*** 本文 ***
- 日商簿記1級に挑戦しようと思ってるんだけど……
- 日商簿記1級と他の簿記資格の範囲の違いが分からない
- 日商簿記1級と他の簿記資格との範囲の大きさがどれくらい違うのか教えて!
簿記に関する資格で有名なのは「日商簿記3級」「日商簿記2級」「日商簿記1級」「税理士(簿記論・財務諸表論)」「公認会計士(財務会計・管理会計)」の5つです。
それぞれ範囲が異なりますが、具体的にどのように異なるのかはあまり知られていません。そのため、どの資格に挑戦するか迷う方が非常に多いです。
私は簿記通信講座を2012年から運営してきて数百名の合格者をこれまでに送り出させていただきました。職業柄、日商簿記はもちろん税理士試験や公認会計士試験についても熟知しています。
この記事では「日商簿記3級」から「公認会計士」までの内容の違いと範囲の広さの目安について解説します。
***
# 作業内容:
本文のうち「- 日商簿記1級に挑戦しようと思ってるんだけど……」で始まり「るか迷う方が非常に多いです。」まで続く部分を、一字も変えずに抜き出してください。 次の行はここでの作業には関係しない。
*** 提供資料 ***
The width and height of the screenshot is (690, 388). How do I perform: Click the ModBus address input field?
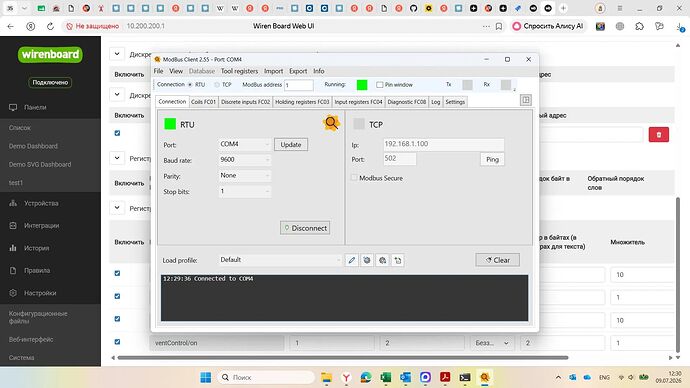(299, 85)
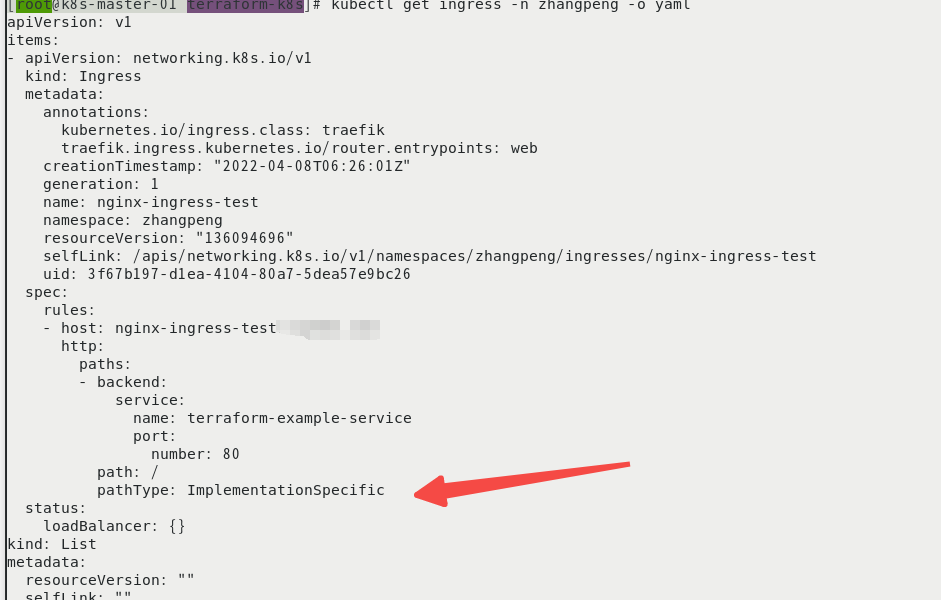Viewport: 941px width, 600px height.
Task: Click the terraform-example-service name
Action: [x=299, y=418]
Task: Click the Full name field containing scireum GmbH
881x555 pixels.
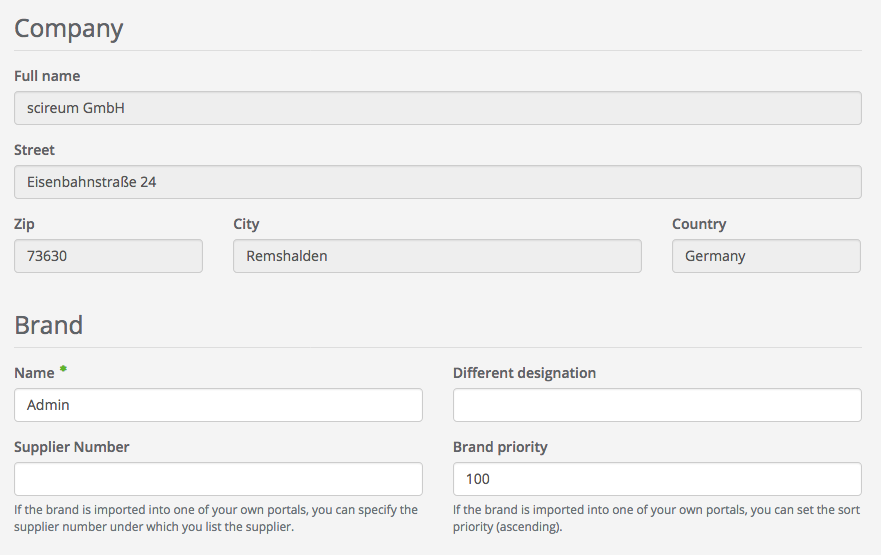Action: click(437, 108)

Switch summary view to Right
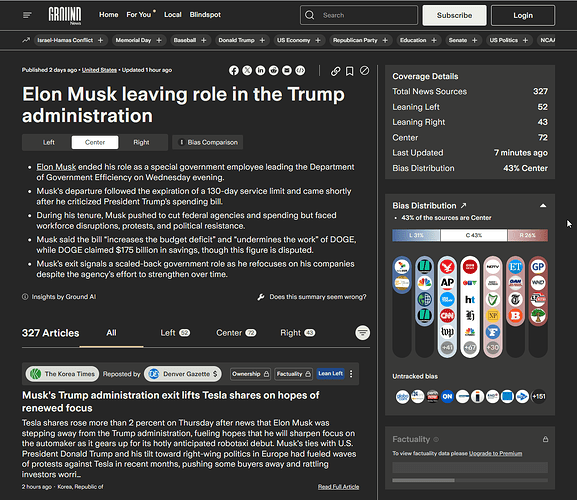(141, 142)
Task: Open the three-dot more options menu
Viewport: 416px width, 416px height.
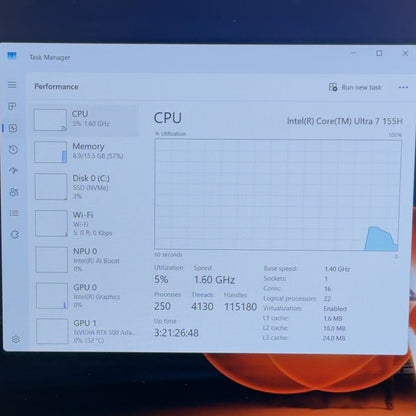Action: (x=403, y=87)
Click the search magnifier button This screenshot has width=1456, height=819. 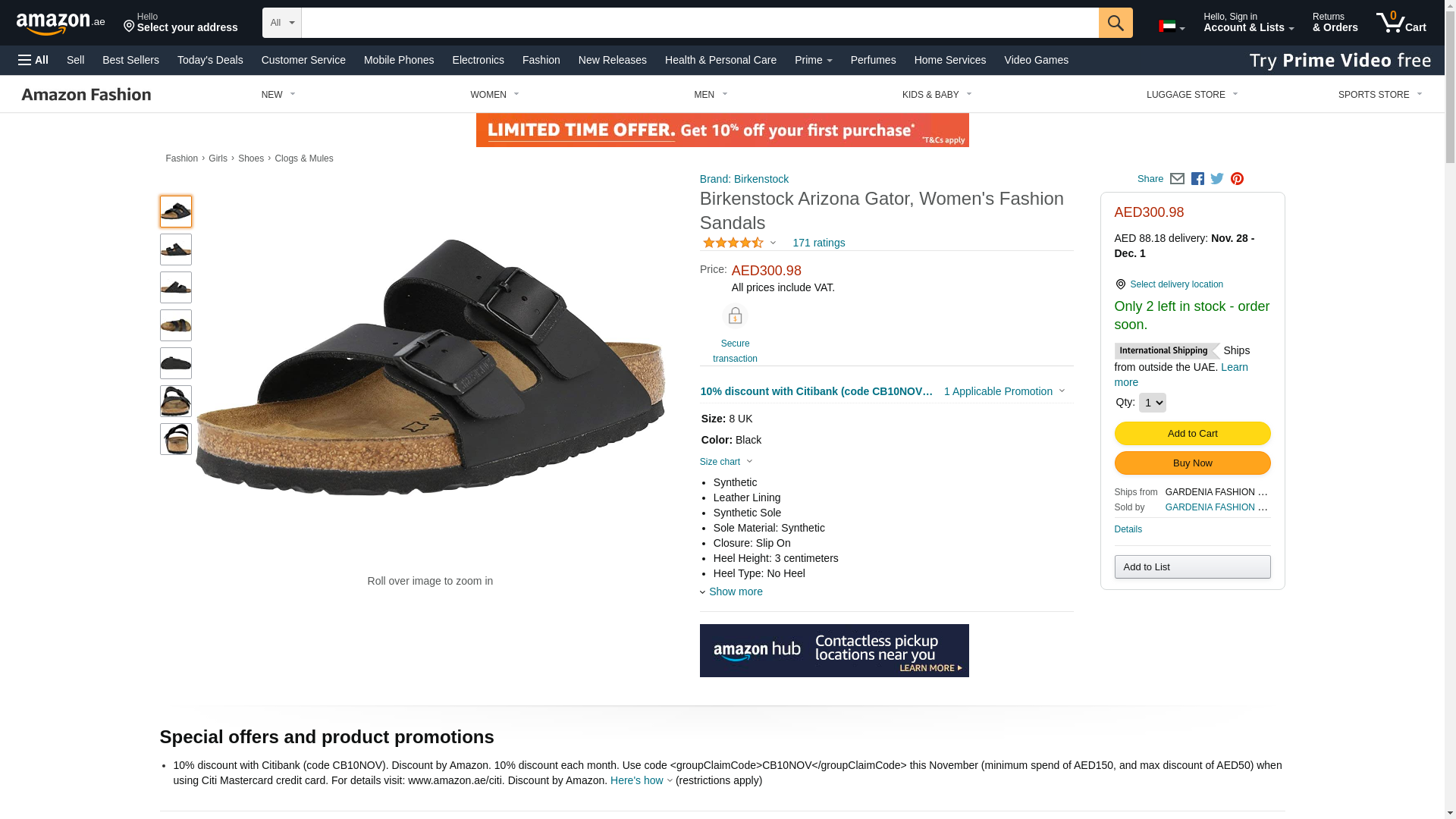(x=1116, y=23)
***
# 回答:
- 日商簿記1級に挑戦しようと思ってるんだけど……
- 日商簿記1級と他の簿記資格の範囲の違いが分からない
- 日商簿記1級と他の簿記資格との範囲の大きさがどれくらい違うのか教えて!
簿記に関する資格で有名なのは「日商簿記3級」「日商簿記2級」「日商簿記1級」「税理士(簿記論・財務諸表論)」「公認会計士(財務会計・管理会計)」の5つです。
それぞれ範囲が異なりますが、具体的にどのように異なるのかはあまり知られていません。そのため、どの資格に挑戦するか迷う方が非常に多いです。